Hours of Uploaded Video Per
Day. We use the amount of hours of uploaded video per day
as a measure of content creation to help us understand the volume
of content being created and uploaded to us on a daily basis. We
regularly review, have adjusted in the past, and may in the future
adjust our processes for calculating our key business metrics to
improve their accuracy, including through the application of new
data or technologies or product changes that may allow us to
identify previously undetected spam activity. As a result of such
adjustments, our key business metrics may not be comparable
period-over-period.
About Rumble
Rumble is a high-growth neutral video platform
that is creating the rails and independent infrastructure designed
to be immune to cancel culture. Rumble’s mission is to restore the
Internet to its roots by making it free and open once again. For
more information, visit corp.rumble.com.
Forward-Looking Statements
Certain statements in this press release and the
associated conference call constitute “forward-looking statements”
within the meaning of the U.S. Private Securities Litigation Reform
Act of 1995. Statements contained in this press release that are
not historical facts are forward-looking statements and include,
for example, results of operations, financial condition and cash
flows (including revenues, operating expenses, and net income
(loss)); our ability to meet working capital needs and cash
requirements over the next 12 months; and our expectations
regarding future results and certain key performance indicators.
Certain of these forward-looking statements can be identified by
using words such as “anticipates,” “believes,” “intends,”
“estimates,” “targets,” “expects,” “endeavors,” “forecasts,”
“could,” “will,” “may,” “future,” “likely,” “on track to deliver,”
“accelerate,” “forward trajectory,” “continues to,” “looks forward
to,” “begins to focus on,” “plans,” “projects,” “assumes,” “should”
or other similar expressions.
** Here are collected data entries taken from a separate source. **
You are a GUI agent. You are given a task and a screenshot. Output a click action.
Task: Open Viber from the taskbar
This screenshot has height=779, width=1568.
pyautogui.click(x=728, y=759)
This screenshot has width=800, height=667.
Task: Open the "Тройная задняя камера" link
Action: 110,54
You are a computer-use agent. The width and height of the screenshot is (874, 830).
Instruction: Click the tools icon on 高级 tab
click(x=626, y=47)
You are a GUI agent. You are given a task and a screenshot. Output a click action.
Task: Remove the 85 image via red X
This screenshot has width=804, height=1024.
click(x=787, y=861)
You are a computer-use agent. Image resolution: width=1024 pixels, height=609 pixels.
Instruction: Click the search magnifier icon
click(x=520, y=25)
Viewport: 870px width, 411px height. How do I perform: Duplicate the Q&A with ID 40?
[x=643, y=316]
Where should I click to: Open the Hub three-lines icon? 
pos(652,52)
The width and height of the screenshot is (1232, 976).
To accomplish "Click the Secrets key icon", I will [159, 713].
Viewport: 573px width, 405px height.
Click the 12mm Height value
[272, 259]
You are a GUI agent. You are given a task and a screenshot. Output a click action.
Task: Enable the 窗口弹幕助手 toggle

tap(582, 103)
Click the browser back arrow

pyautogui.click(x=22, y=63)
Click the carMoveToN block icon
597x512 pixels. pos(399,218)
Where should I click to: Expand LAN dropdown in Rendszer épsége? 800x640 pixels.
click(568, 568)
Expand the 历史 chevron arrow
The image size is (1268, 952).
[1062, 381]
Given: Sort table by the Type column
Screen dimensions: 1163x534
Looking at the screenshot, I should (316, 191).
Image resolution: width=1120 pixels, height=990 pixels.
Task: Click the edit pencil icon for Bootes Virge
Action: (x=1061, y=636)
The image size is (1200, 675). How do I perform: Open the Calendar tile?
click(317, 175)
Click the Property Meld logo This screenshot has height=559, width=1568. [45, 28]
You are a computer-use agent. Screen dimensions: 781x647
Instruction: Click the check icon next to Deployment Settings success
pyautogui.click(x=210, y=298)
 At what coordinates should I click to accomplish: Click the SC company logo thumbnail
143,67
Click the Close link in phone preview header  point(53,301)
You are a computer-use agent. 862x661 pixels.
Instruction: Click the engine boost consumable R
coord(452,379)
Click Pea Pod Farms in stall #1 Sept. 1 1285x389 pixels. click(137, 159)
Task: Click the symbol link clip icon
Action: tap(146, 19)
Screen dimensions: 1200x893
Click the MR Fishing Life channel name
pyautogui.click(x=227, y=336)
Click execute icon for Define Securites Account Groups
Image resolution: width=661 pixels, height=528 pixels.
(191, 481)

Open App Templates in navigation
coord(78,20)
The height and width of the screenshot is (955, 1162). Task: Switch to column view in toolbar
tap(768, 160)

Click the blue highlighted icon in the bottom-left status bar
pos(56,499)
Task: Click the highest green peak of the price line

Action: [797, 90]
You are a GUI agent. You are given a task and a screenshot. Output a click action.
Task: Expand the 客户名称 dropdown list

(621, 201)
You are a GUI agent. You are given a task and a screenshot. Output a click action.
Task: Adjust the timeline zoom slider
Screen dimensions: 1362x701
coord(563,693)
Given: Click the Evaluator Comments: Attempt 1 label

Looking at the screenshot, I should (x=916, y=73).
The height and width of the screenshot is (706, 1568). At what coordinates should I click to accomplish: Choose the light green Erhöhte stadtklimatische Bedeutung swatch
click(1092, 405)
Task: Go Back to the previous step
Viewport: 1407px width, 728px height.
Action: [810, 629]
Such forward-looking statements
involve known and unknown risks and uncertainties, and our actual
results could differ materially from future results expressed or
implied in these forward-looking statements. The forward-looking
statements included in this release are based on our current
beliefs and expectations of our management as of the date of this
release. These statements are not guarantees or indicative of
future performance. Important assumptions and other important
factors that could cause actual results to differ materially from
those forward- looking statements include, but are not limited to,
our ability to recognize the anticipated benefits of the Business
Combination, which may be affected by, among other things, our
ability to grow and manage growth profitably, maintain
relationships with customers, compete within our industry and
retain key employees; the possibility that we may be adversely
impacted by economic, business, and/or competitive factors; our
limited operating history making it difficult to evaluate our
business and prospects; our inability to effectively manage future
growth and achieve operational efficiencies; our recent and rapid
growth not being indicative of future performance; our inability to
achieve revenue growth consistent with or better than our current
annual revenue run rate, including due to our failure to onboard
sufficient new content creators and content and/or fully launch RAC
or, even if RAC is fully launched, our inability to achieve the
monetization o creators through RAC consistent with our
expectations our inability to grow or maintain our active user
base; our inability to achieve or maintain profitability; the
possibility that we may be unable to monetize our expansion into
live sports as currently anticipated, including with respect to our
relationships with Power Slap, SLS, NRX and BKFC; the
possibility that we may be unable to reach definitive agreements
with either or both Kai Cenat and IShowSpeed (each of whom has
signed a binding term sheet with us), or if definitive agreements
are entered into, the possibility that we may be unable to monetize
such relationships as currently anticipated; our failure to comply
with applicable privacy laws; occurrence of a cyber incident
resulting in information theft, data corruption, operational
disruption and/or financial loss; potential liability for hosting a
variety of tortious or unlawful materials uploaded by third
parties; negative publicity for removing, or declining to remove,
certain content, regardless of whether such content violated any
law; impediment of access to our content and services on the
Internet; significant market competition that we face; changes to
our existing content and services resulting in failure to attract
traffic and advertisers or to generate revenue; our dependence on
third party vendors; our inability to realize the expected benefits
of financial incentives that we offer to our content creators;
potential diversion of management's attention and consumption of
resources as a result of acquisitions of other companies and
success in integrating and otherwise achieving the benefits of
recent and potential acquisitions; failure to maintain adequate
operational and financial resources or raise additional capital or
generate sufficient cash flows; adverse effect on our business by
compliance obligations imposed by new privacy laws, laws regulating
social media platforms and online speech in the U.S. and Canada;
regulations regarding paid endorsements by content creators; and
those additional risks, uncertainties and factors described in more
detail under the caption “Risk Factors” in our Annual Report on
Form 10-K for the year ended December 31, 2022, Quarterly Report on
Form 10-Q for the quarter ended June 30, 2023, and in our other
filings with the Securities and Exchange Commission. We do not
intend, and, except as required by law, we undertake no obligation,
to update any of our forward-looking statements after the issuance
of this release to reflect any future events or circumstances.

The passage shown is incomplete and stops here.